Gordon Clark: The True Presuppositionalist
I just got the latest Trinity Review in the mail today. In this issue Dr. W. Gary Crampton reviews Greg Bahnsen’s posthumously published volume, Presuppositional Apologetics: Stated and Defended. The review is intentionally limited to just the portion of Bahnsen’s book that deals with the Scripturalism of Gordon Clark and on every count Bahnsen comes up short. I have to say after wading through the complete horror show over at Wes White’s blog as people slog through the more than 160 pages of the Missouri Presbytery report exonerating false teacher Jeff Meyers, it was a singular pleasure to sit back and read this latest review by Dr. Crampton. It also is an excellent introduction to the presuppositionalism of Gordon Clark and will be an invaluable resource for those interested in understanding and furthering Clark’s Scripturalism.
Here is a small selection of Crampton’s review to whet your appetite:
According to Dr. Clark, this apagogic* methodology, consisting in a series of reductiones ad absurdum, is the principal method available to a Biblical apologist. The reason is that even though there is metaphysical common ground between believers and unbelievers, in that both are created in the image of God, there is no common epistemological ground. That is, there are no common theoretical propositions, no common “notions,” between Christianity and non-Christian philosophies. The ad hominem apagogic arguments are to be used against the unbeliever, who is a covenant-breaker and already in possession of the innate idea of the God against whom he is rebelling. The arguments are to be used in a fashion that will attempt to make him epistemologically self-conscious (and thus God conscious) of his covenant breaking rebellion.

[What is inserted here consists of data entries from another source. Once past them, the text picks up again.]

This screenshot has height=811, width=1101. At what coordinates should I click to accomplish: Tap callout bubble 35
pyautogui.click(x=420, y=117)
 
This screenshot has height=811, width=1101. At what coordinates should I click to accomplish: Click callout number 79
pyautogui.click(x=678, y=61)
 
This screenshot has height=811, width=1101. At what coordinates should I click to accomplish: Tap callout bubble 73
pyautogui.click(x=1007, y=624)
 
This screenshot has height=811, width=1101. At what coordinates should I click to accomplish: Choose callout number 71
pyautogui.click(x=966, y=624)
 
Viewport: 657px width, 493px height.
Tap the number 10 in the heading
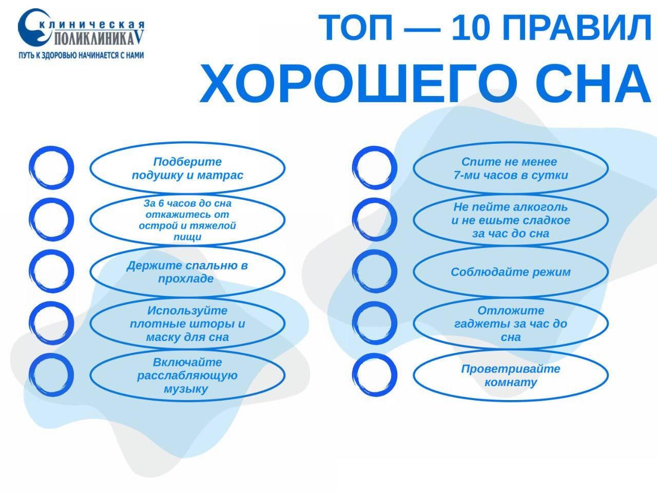tap(471, 28)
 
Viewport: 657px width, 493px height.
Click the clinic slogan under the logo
tap(81, 55)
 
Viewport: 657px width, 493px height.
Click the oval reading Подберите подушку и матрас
tap(187, 168)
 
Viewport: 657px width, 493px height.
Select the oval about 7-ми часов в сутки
tap(511, 168)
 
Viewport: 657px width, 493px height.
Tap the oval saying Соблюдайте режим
tap(511, 272)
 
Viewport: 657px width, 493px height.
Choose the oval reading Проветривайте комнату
tap(511, 375)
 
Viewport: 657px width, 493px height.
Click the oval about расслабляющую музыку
tap(187, 375)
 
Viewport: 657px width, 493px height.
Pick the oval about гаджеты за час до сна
tap(511, 324)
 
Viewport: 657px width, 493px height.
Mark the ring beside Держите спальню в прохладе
tap(30, 272)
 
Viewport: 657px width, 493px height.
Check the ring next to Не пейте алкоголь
tap(354, 220)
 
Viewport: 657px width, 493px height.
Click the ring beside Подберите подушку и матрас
tap(30, 168)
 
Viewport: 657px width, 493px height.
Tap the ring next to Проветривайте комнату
tap(354, 375)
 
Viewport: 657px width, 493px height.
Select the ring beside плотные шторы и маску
tap(30, 324)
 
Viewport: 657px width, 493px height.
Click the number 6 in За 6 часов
tap(161, 203)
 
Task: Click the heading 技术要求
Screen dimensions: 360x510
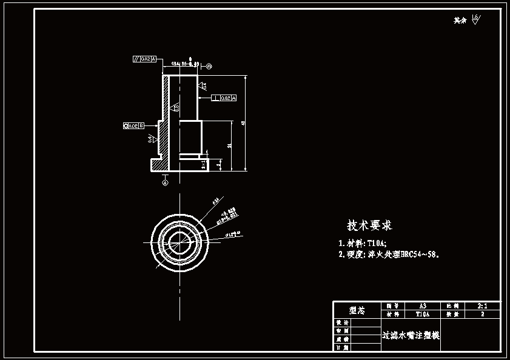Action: pyautogui.click(x=369, y=225)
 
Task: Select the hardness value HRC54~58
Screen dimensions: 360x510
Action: pyautogui.click(x=415, y=255)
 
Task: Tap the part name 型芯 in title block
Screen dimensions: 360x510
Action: pyautogui.click(x=357, y=310)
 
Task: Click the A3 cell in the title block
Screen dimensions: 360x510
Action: pyautogui.click(x=423, y=306)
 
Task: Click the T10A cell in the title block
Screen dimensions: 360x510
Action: pyautogui.click(x=423, y=315)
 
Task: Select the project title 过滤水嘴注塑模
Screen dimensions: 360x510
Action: pyautogui.click(x=411, y=335)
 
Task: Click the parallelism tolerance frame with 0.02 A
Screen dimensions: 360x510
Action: pyautogui.click(x=144, y=59)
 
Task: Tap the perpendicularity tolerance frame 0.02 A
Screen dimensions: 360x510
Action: pyautogui.click(x=224, y=98)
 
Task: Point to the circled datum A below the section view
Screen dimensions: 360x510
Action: pyautogui.click(x=165, y=181)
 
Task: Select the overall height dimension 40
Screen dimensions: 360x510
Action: pyautogui.click(x=243, y=123)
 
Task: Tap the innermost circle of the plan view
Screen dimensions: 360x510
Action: pyautogui.click(x=180, y=239)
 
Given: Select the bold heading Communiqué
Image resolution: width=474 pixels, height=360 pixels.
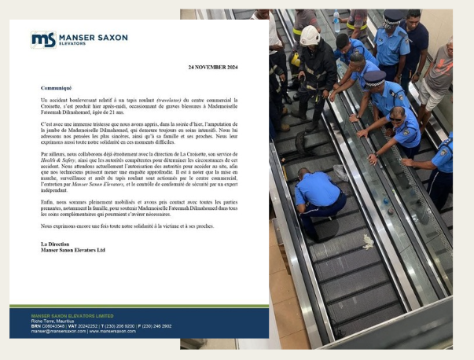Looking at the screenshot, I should [56, 88].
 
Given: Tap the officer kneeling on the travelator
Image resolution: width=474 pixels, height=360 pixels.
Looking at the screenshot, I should [318, 193].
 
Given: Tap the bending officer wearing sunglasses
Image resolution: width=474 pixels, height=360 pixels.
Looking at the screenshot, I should [409, 130].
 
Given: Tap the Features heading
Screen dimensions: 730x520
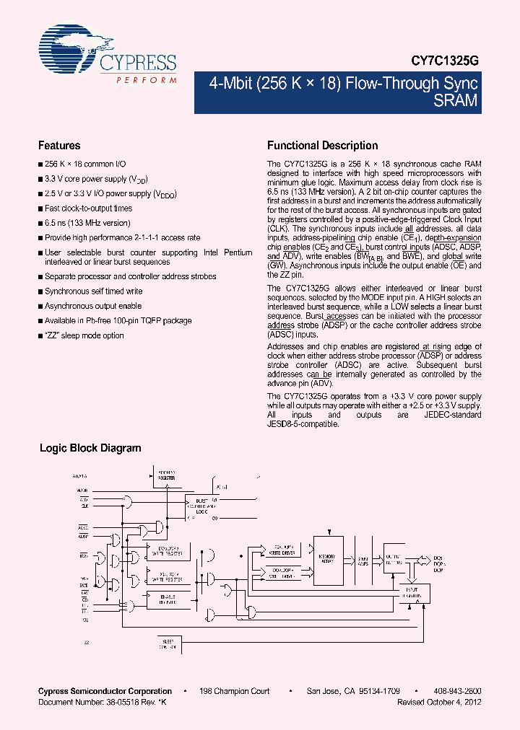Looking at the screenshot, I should click(59, 145).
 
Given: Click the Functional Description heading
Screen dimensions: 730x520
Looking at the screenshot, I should click(322, 145).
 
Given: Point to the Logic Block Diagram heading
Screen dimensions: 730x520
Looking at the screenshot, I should click(90, 448).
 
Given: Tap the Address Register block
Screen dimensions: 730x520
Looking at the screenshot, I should click(167, 475).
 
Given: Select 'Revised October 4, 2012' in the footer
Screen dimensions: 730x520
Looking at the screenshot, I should click(439, 701).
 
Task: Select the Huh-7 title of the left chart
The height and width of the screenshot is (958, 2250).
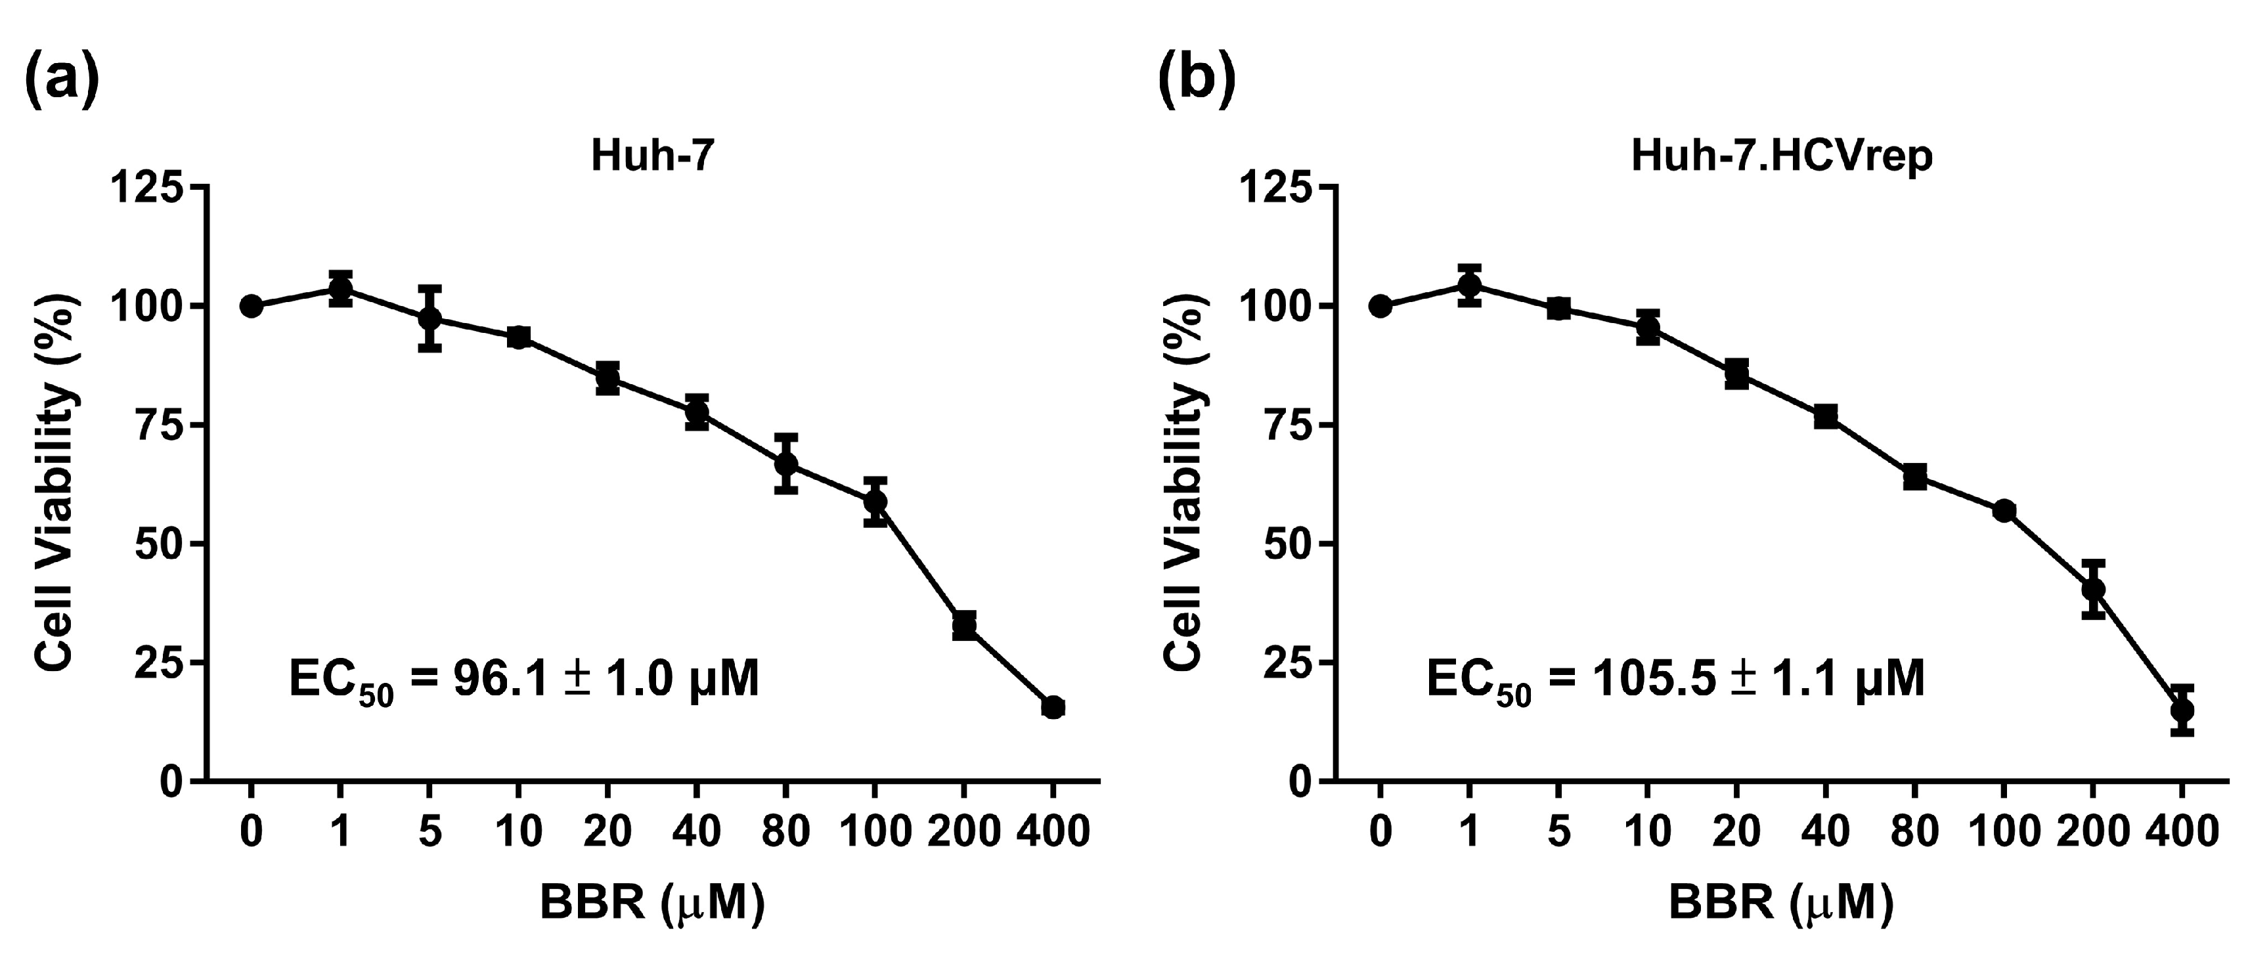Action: pos(652,157)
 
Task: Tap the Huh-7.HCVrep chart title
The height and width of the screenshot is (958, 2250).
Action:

After demonstrating the internal incoherence of the non-Christian views, the Biblical apologete will argue for truth and the logical consistency of the Scriptures and the Christian worldview revealed therein. He will show how Christianity is self-consistent, how it gives us a coherent understanding of the world. It answers questions and solves problems that other worldviews cannot. This method is not to be considered as a proof for the existence of God or the truth of Scripture, but as proof that the non-Christian view is false. It shows that intelligibility can only be maintained by viewing all things as dependent on the God of Scripture, who is truth itself. This is the proper “presuppositional” approach to apologetics.
Dr. Clark used the Augustinian “argument from the nature of truth” to reveal the systematic consistency of Christianity. Truth, he argued, must exist. That is, skepticism is false. Even to deny the existence of truth (that is, to say that it is “true” that there is no truth) is to assert that truth does and must exist. Further, it is not possible for truth to change. That which changes, by definition, cannot be true. To deny truth’s eternality (that is, to say that it is “true” that truth is not eternal or that it will someday perish) affirms its eternal nature. And since truth can exist only in the form of propositions, it must be mental (that is, being propositional, it can exist only in the mind). But seeing that the mind of man is not eternal and unchangeable, there must be a mind superior to the mind of man which is eternal and unchangeable: the mind of God. God, as Scripture testifies, and the Westminster Confession of Faith (1:4) (7) confirms, is “truth itself.” Therefore, if a man knows any truth, he also knows something of God, because God revealed it to him.
According to Dr. Clark, then, the defense of the Christian faith involves two basic steps. First, the Christian apologete must show the unbeliever that the axioms of secular systems result in self-contradiction. Second, the apologete should point out the internal consistency of the Christian system. When these two points have been made clear, the Christian will urge the unbeliever to repudiate the axioms of secularism and accept God’s revelation. This approach neither undermines the presupposition of Biblical revelation as foundational to a Christian worldview in general nor to apologetics in particular. Rather, it argues (ad hominem) from the standpoint of the unbeliever to show him the futility of his worldview and the consistent worldview presented in the Christian system. Dr. Clark’s “come now, and let us reason together” (Isaiah 1:18) approach, however, is not looked upon with favor by Greg Bahnsen who prefers a more heavy-handed “dogmatic criticism” method (as will be noticeable below).
* Apagogic: proving indirectly, by showing the absurdity, or impossibility of the contrary.